* [Work to complete]
a) Answer these from the article on building a 1U server:
(i) What size of server can each participant hang up in the rented rack?
(ii) What does the author say most of the article will cover?
(iii) For a Dell, what extra part must be paid for to get remote console and virtual media?
b) Carry the article on building a 1U server forward, picking up right after its last sentence.

* [Selected extract]
▬▬▬
Table of contents

Recently, together with a couple friends of mine, we rented a rack in a datacenter. Not just any datacenter, but that’s a story for another time ;-). Each participant can hang up a 1U server in that rack, so I needed to build one.

In this article, I’ll shed some light on the rationale behind which components I ordered and what my experiences with this setup are. Most of the article will cover the IPMI, a remote management interface. Having IPMI permanently available (as opposed to on-demand at my current dedicated server hoster) and influencing which components go into that box are the two killer features for me.

Choice of vendor

There are a number of big hardware companies out there, and in fact many people in this little project just bought a Dell r210 (Dell’s current entry-level server) or an HP machine. While that is certainly an easy option, I wanted fancier remote management capabilities. With Dell, you only get basic IPMI, but no remote console and virtual media functionality, unless you pay for the extra iDRAC board.
▬▬▬
* [Recorded information]

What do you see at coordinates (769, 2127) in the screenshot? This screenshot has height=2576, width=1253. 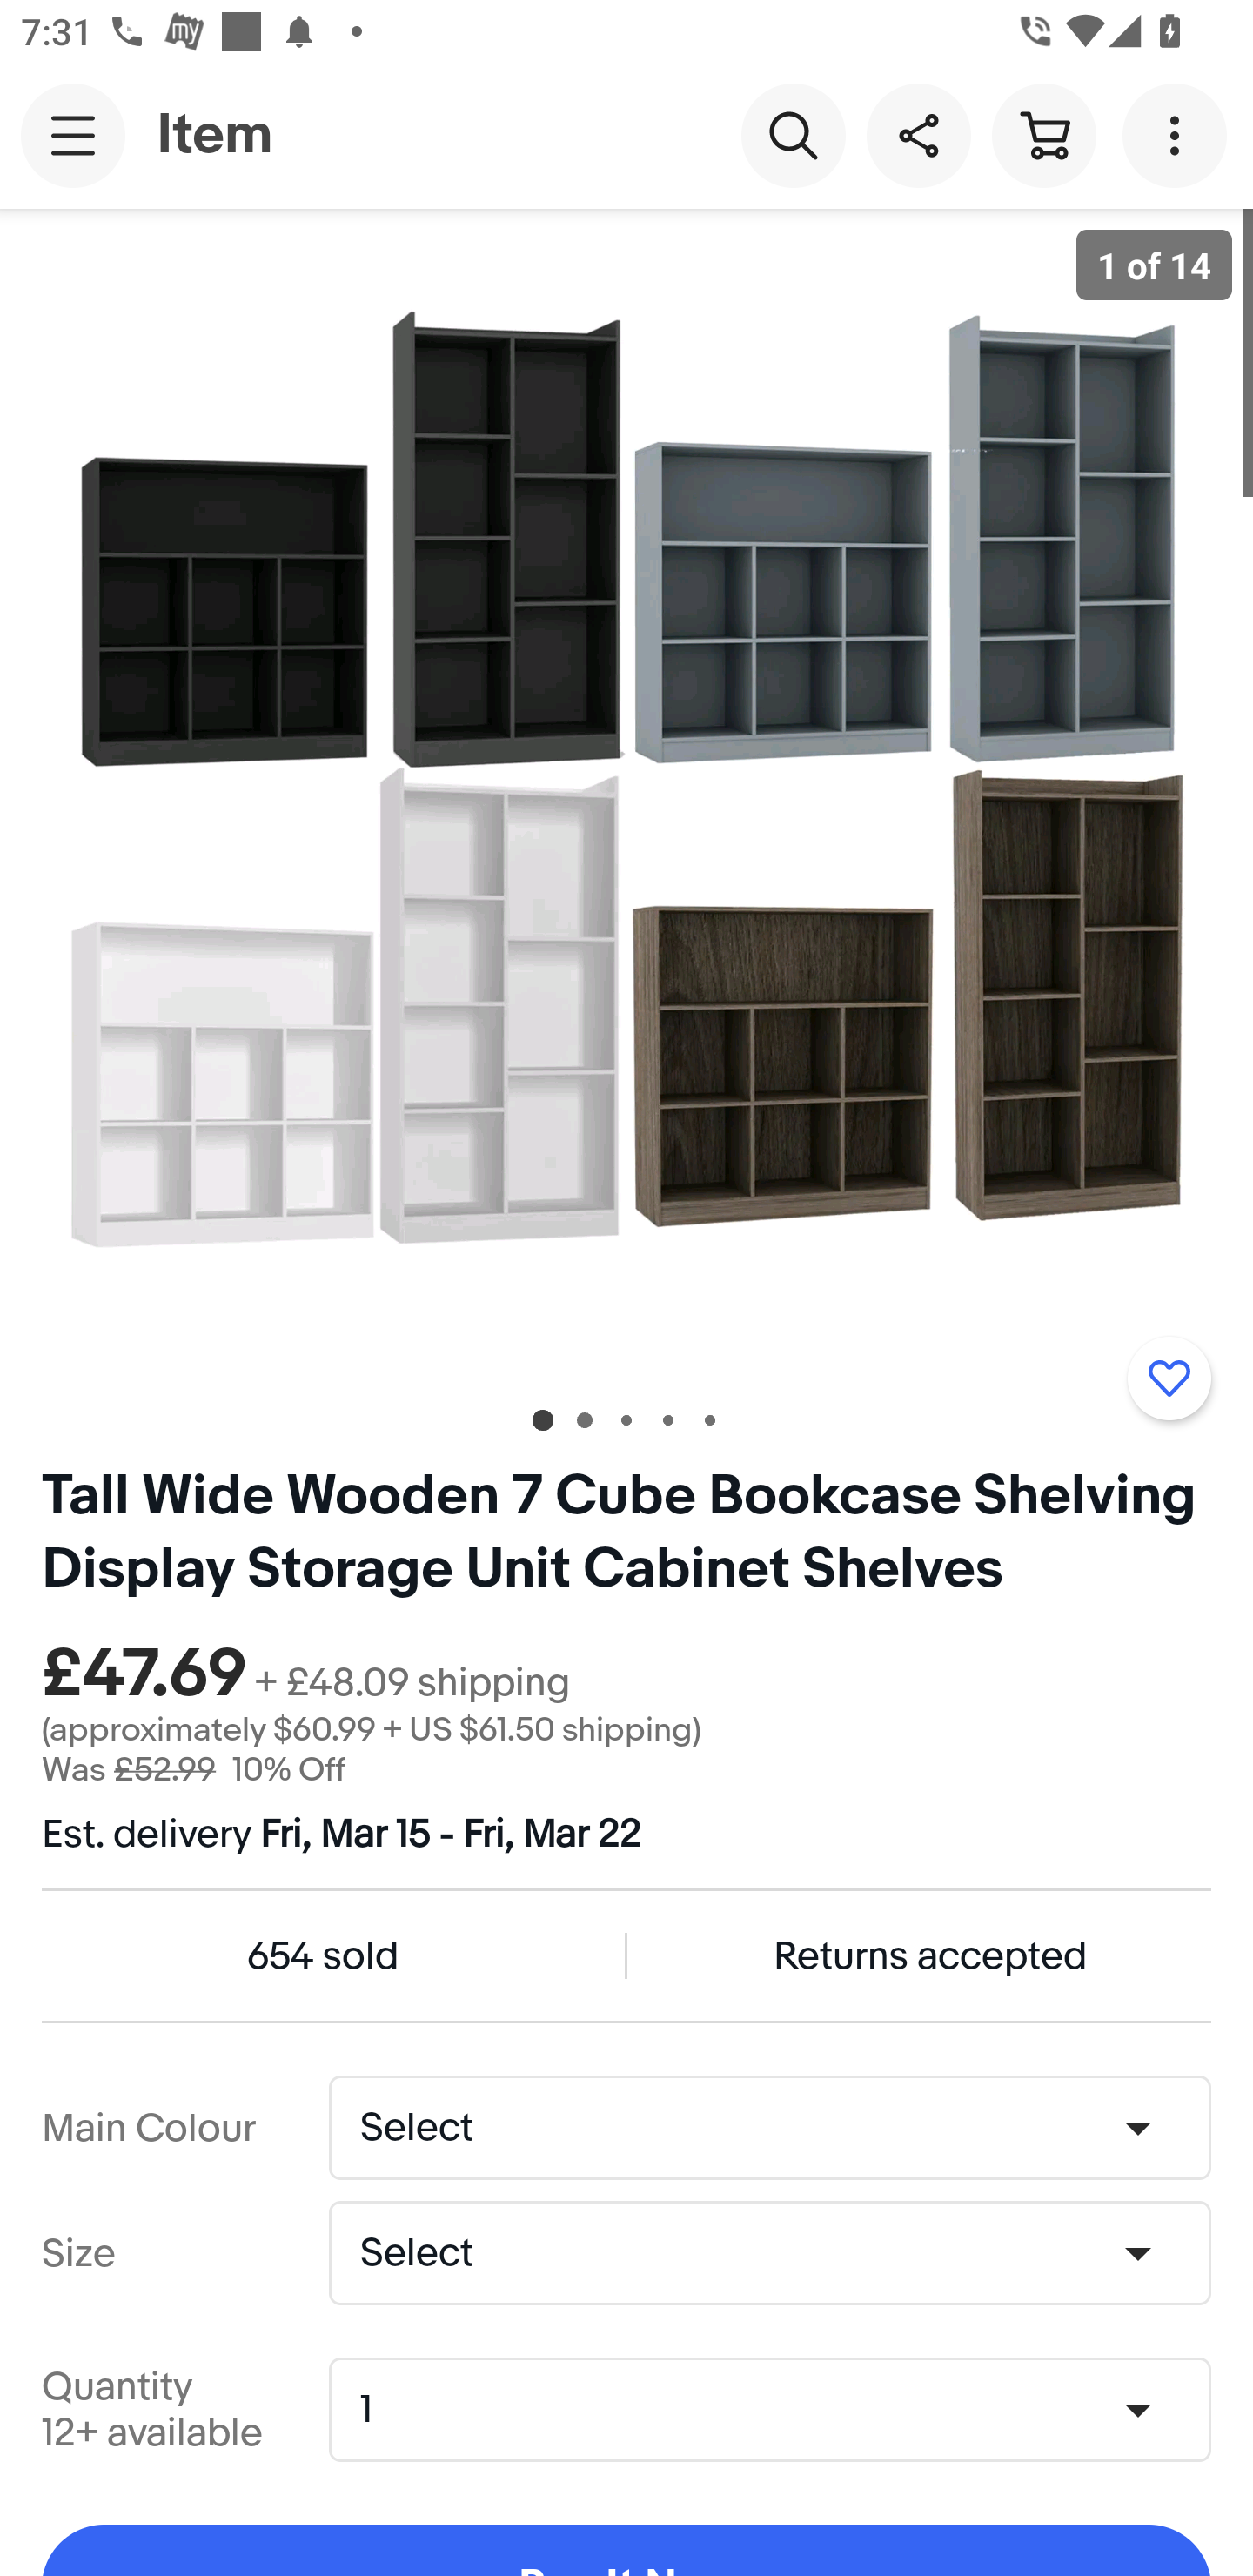 I see `Main Colour,No selection Select` at bounding box center [769, 2127].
▬▬▬
* [Answers]
a)
(i) A 1U server.
(ii) The IPMI, a remote management interface.
(iii) The iDRAC board.

b)
Recent SuperMicro mainboards on the other hand come with IPMI 2.0, including remote console and virtual media. Also, their boards generally made a really good impression on me and many people I know. Given that I like assembling my own computers and choosing every single part that goes into the machine, I decided to go with a custom SuperMicro box instead of an “off-the-shelf” server of one of the big players.

Hardware specifics

The cheapest widely available SuperMicro board that I could find is the X9SCL-F. It accepts only Intel Xeon processors, so I ordered the cheapest Xeon I could find: E3-1220 v2. The rationale here is that modern CPUs provide a lot of computing power, but the server workloads I run are far from CPU constrained. There are a couple of interesting features that the CPU has, though. For one it supports AES-NI, an instruction set introduced by Intel to speed up AES encryption/decryption. This makes it feasible to encrypt all data on the disks without paying a big latency/throughput penalty. Furthermore — and that is probably true for all server CPUs manufactured in the last couple of years — it supports Intel VT-x for hardware virtualization, so that I can run KVM, if I chose to.

The combination of the SuperMicro X9SCL-F mainboard and the memory controller on that Xeon processor require unbuffered ECC-RAM. The term “unbuffered” means it should not be registered memory. This is a bit peculiar combination, but you can find RAM modules that fit the bill. I chose to go for 2 modules with 8 GB each (Kingston KVR16E11), which is the maximum supported amount of memory per module. If it turns out that I want more memory in the future, I can just add two more 8 GB modules.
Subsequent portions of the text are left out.